E De Gregori mette il dito nella piaga di una sinistra sempre sull’orlo di una crisi di nervi
Diceva Enzo Biagi che «si può essere a sinistra di tutto, non del buon senso». Chissà, forse Francesco De Gregori avrà ripensato a questo aforisma di una delle vecchie colonne del giornalismo italiano quando ha risposto alle domande di Aldo Cazzullo nella bella intervista pubblicata dal Corriere della Sera. Il capofila di quelli che furono i cantautori impegnati degli Anni Settanta non fa sconti a quella che considera ancora la sua parte politica («continuo a pensarmi di sinistra»). Da Bersani ed Epifani a Renzi, il Pd gli appare un «arco cangiante che va dell’idolatria per le piste ciclabili a un sindacalismo vecchio stampo, novecentesco, a tratti incompatibile con la modernità». È una sinistra attovagliata e aggrovigliata quella dipinta da De Gregori, giacché «si commuove per lo slow food e poi magari, en passant, strizza l’occhio ai No Tav per provare a fare scouting con i grillini». Una sinistra un po’ isterica e inutilmente spaccona: «Ora il Pd è di moda occuparlo, prendere la tessera per poi stracciarla. Non ne posso più di queste spiritosaggini». Una sinistra che non sa più porre i problemi nella loro giusta gerarchia di importanza: «Forse potevamo farci qualche domanda in meno su Noemi e qualcuna di più sull’Ilva di Taranto».
L’astro nascente Renzi?

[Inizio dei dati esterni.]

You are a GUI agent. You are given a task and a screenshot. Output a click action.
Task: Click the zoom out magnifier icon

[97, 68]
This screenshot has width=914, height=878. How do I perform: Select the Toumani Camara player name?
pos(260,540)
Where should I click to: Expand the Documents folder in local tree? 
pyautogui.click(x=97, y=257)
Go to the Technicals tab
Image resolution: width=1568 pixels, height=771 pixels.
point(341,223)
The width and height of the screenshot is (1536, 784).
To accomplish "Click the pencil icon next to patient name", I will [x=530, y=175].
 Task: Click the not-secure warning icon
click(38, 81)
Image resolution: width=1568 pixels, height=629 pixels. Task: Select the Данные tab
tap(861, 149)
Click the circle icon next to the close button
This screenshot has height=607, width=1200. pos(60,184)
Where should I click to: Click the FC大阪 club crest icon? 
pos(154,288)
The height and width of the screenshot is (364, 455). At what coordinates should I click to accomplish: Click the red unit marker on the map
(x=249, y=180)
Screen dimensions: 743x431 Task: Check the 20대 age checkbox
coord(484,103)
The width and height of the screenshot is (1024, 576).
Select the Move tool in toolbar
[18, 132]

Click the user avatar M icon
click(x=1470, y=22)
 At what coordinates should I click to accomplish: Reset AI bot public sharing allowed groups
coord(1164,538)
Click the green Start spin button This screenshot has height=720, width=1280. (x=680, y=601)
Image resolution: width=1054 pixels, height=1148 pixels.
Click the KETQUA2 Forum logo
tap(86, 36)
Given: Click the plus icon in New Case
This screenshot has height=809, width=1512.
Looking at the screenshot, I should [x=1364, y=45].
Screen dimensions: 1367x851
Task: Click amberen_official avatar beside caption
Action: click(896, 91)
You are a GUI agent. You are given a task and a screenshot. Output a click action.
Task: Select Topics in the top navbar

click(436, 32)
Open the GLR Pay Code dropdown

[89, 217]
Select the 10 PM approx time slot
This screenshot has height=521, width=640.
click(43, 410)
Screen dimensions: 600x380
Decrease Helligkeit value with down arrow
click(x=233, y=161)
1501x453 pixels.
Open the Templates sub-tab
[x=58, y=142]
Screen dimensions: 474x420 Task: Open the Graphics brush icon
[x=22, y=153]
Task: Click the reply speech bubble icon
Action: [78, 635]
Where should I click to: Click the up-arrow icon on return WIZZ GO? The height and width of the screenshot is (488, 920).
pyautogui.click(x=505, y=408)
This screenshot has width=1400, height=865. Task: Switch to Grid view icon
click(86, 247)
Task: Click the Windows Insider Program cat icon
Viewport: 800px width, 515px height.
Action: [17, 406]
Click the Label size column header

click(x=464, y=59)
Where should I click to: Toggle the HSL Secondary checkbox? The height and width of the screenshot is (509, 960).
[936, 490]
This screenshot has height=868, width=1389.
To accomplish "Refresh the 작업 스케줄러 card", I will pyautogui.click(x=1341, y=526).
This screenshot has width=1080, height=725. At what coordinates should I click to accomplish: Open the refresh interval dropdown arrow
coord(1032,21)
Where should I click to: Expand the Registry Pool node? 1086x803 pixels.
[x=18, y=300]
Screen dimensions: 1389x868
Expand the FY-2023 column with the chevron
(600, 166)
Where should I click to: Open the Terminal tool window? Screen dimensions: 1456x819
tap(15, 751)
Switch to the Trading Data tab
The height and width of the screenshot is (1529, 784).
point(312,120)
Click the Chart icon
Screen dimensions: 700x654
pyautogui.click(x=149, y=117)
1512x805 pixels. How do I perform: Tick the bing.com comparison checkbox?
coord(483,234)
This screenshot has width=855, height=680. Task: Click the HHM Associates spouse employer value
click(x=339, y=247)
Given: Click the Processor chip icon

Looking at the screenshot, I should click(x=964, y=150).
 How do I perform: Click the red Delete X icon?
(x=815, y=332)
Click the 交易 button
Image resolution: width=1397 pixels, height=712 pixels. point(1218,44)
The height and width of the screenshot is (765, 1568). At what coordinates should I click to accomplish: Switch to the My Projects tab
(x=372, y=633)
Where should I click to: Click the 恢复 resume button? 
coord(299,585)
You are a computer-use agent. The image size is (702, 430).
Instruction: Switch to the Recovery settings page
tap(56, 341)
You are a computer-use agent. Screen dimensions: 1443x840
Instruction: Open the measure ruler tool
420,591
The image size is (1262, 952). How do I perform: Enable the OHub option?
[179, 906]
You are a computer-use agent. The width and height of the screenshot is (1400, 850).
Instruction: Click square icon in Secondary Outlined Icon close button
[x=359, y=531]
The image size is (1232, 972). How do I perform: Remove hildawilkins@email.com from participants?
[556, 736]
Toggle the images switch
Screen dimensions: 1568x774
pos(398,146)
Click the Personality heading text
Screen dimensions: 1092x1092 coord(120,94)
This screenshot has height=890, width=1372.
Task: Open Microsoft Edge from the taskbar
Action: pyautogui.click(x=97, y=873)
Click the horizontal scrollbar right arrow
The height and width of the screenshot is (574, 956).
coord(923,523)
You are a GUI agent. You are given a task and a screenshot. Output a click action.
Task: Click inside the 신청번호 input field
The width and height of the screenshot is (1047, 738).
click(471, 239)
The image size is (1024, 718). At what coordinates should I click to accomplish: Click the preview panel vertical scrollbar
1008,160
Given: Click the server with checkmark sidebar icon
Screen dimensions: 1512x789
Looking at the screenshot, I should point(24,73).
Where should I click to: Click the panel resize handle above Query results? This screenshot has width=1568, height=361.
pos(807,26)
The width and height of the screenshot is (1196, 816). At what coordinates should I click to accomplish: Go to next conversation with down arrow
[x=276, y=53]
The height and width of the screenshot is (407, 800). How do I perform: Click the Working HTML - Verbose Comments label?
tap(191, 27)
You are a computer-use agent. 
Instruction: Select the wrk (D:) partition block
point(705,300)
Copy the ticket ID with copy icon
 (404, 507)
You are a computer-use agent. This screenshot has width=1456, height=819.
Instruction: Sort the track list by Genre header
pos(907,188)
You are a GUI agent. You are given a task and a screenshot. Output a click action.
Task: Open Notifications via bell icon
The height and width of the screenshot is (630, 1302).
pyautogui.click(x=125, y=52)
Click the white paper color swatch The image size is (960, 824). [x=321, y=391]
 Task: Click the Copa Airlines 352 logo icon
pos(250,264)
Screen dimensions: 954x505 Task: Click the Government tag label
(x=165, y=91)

Il vecchio menestrello punzecchia anche lui. «È uno che ha sparigliato», ma la scelta «del termine rottamazione non mi è piaciuta, mi è sembrata volgare e violenta, e poi non sono più disposto a seguire nessuno a scatola chiusa». De Gregori va anche controcorrente sulla mitica democrazia 2.0 idolatrata dai grillini. «Questa idea della Rete come palingenesi e istituzione iperdemocratica mi ricorda i romanzi di Urania».
Andrebbero segnalati altri, significativi passi dell’intervista . Ma questa rapida selezione è sufficiente a dare l’idea dell’importanza e dell’incisività delle critiche delcantautore. Attenzione, non è che De Gregori dica cose sconvolgenti e clamorose: le sue rilevazioni sono, per certi aspetti, ovvie e scontate. Ma proprio qui sta il punto. Il fatto che dare prova di buon senso sia cosa anticonformista è il sintomo eloquente della confusione mentale che regna a sinistra. Le cause sono varie e complesse. Però non si va lontano dal vero quando si rileva che la sinistra odierna sconta l’antico errore, risalente ai tempi di Prodi, di proporsi come soggetto politico pigliatutto, al solo scopo di battere la destra. Questo antico vizio la porta a oscillare vanamente tra riformismo e radicalismo. E a risentirne non è in definitiva soltanto la sinistra, ma l’intero sistema politico italiano. Perché, di una sinistra capace di fare il suo mestiere, trarrebbe giovamento anche la cultura politica della destra. Il bipolarismo cammina su due gambe. E, quando una zoppica, è l’intera democrazia a essere claudicante. Il grillismo non è una terza gamba, ma un protesi della sinistra che rischia di mandarci tutti sulla sedia a rotelle.